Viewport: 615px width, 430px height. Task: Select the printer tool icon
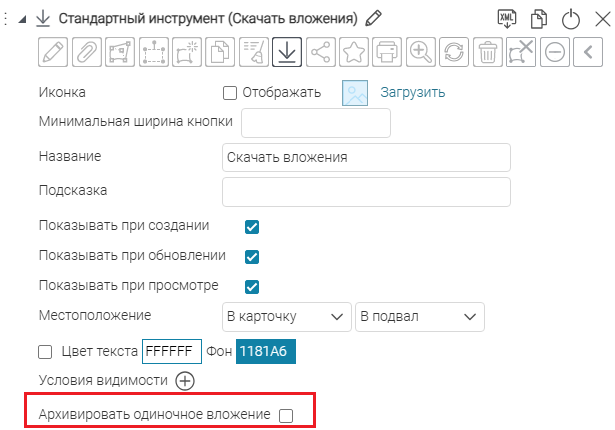[387, 52]
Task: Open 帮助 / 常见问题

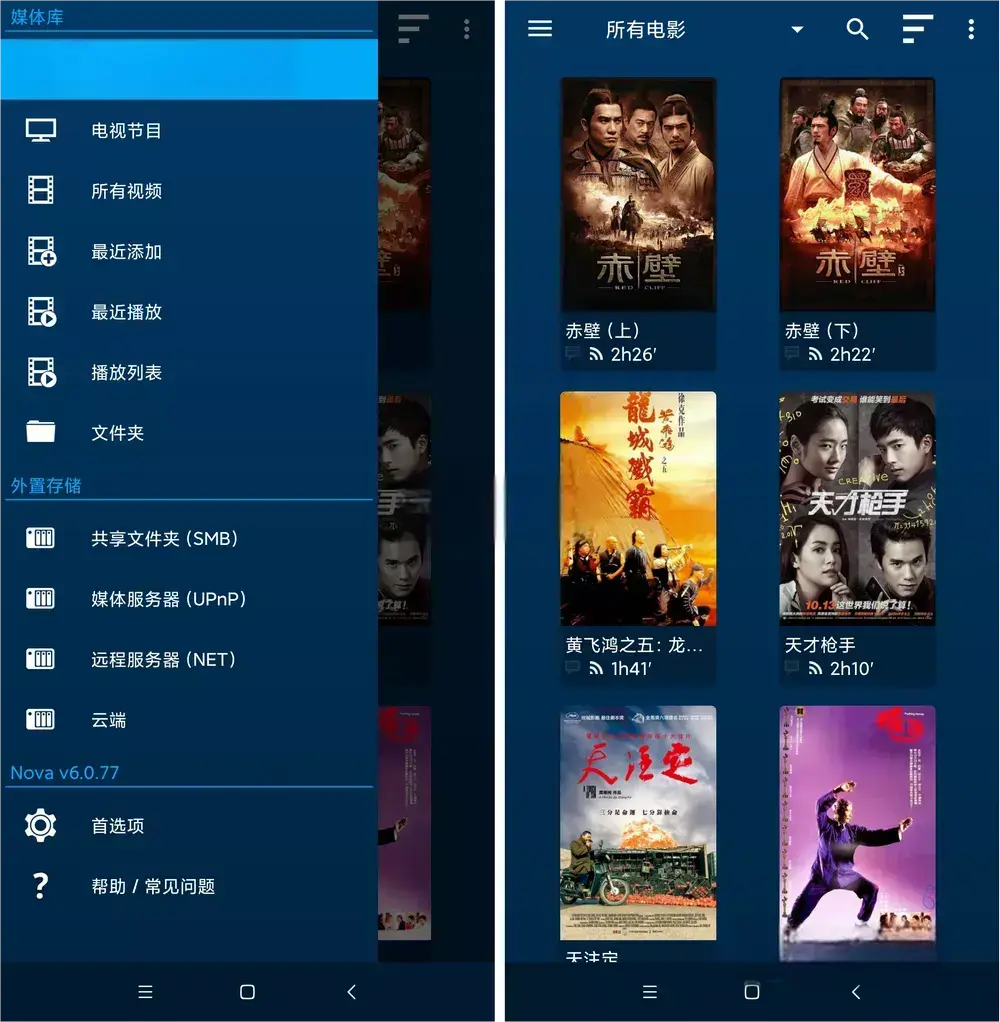Action: pos(153,886)
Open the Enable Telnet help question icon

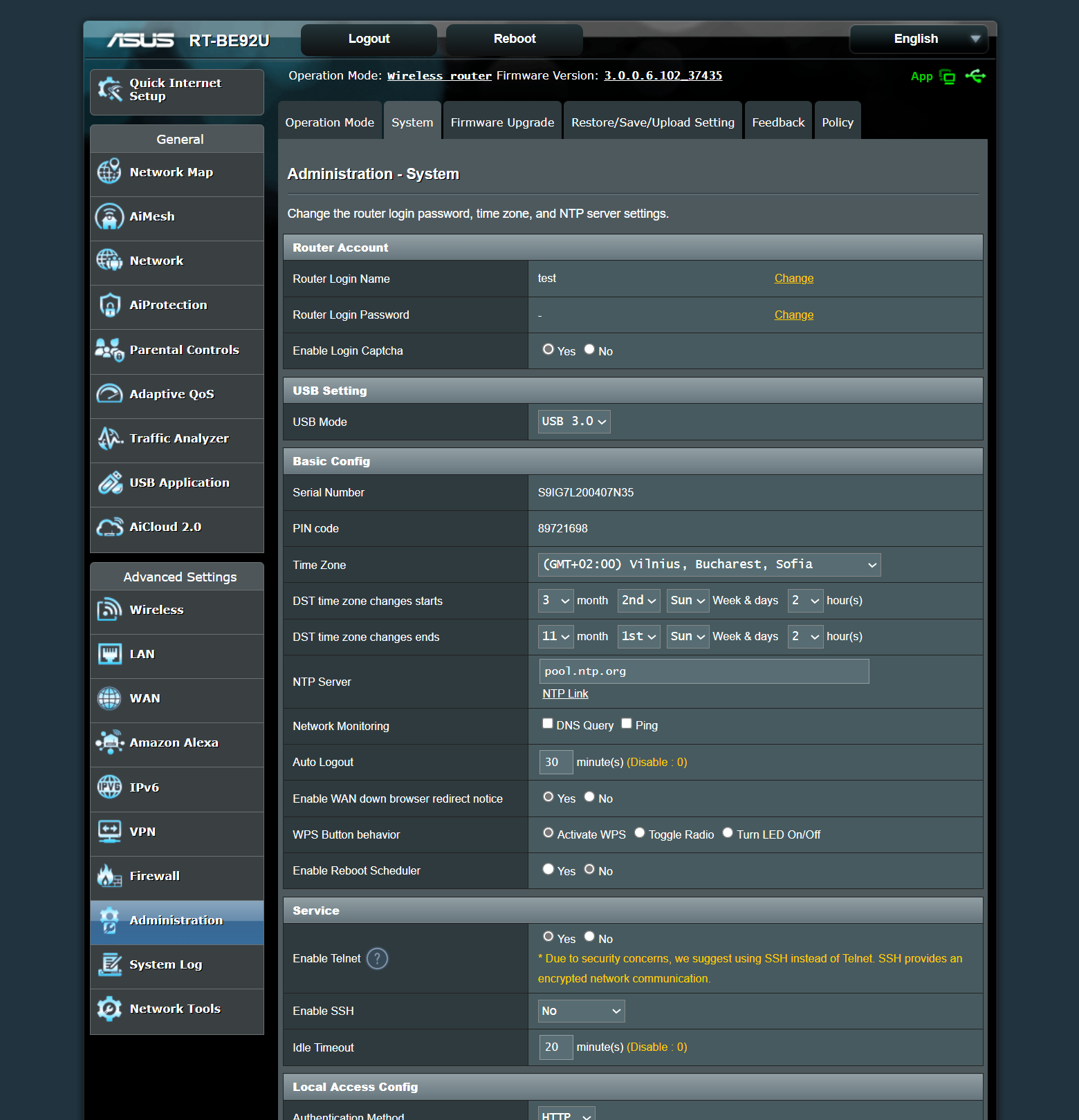[x=377, y=959]
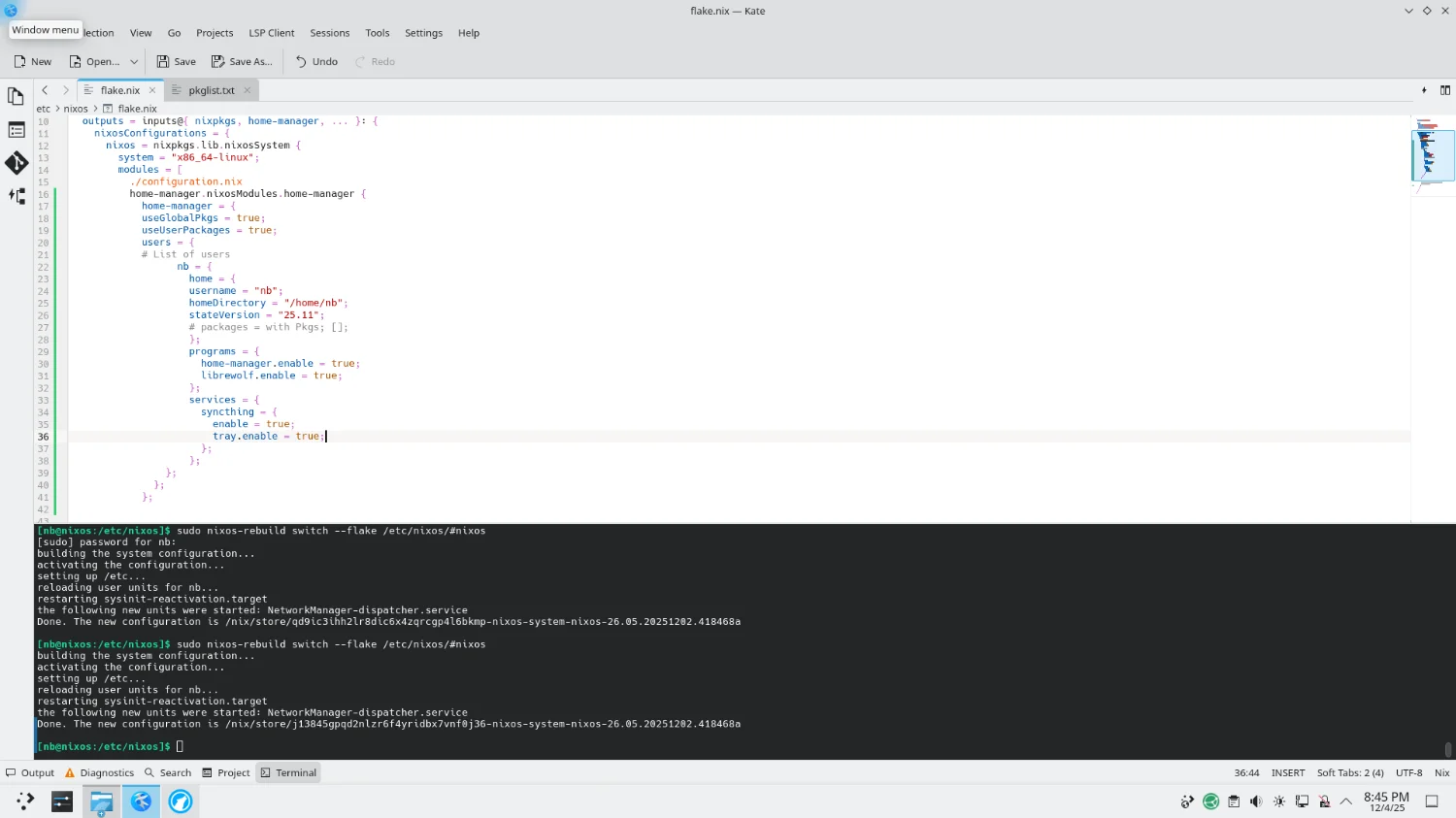
Task: Open the Git panel in sidebar
Action: [x=16, y=163]
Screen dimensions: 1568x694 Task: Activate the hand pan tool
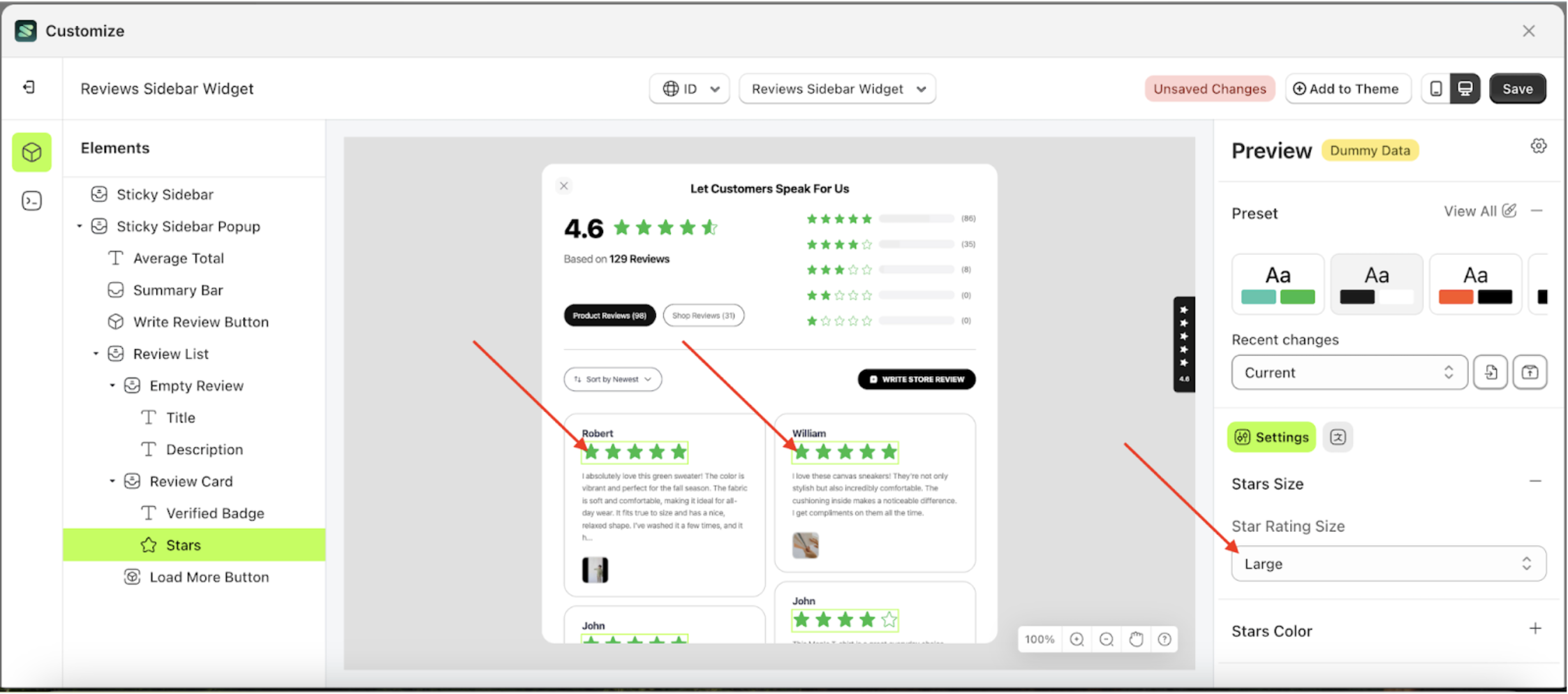pyautogui.click(x=1136, y=640)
....
Exercise: Could you repeat each line above exactly as written? Omit the pictures.

The completed task:
Viewport: 615px width, 430px height. Task: Select the printer tool icon
[387, 52]
Task: Open 帮助 / 常见问题

Action: pos(153,886)
Open the Enable Telnet help question icon

[x=377, y=959]
Task: Open the Git panel in sidebar
Action: [x=16, y=163]
Screen dimensions: 1568x694 Task: Activate the hand pan tool
pyautogui.click(x=1136, y=640)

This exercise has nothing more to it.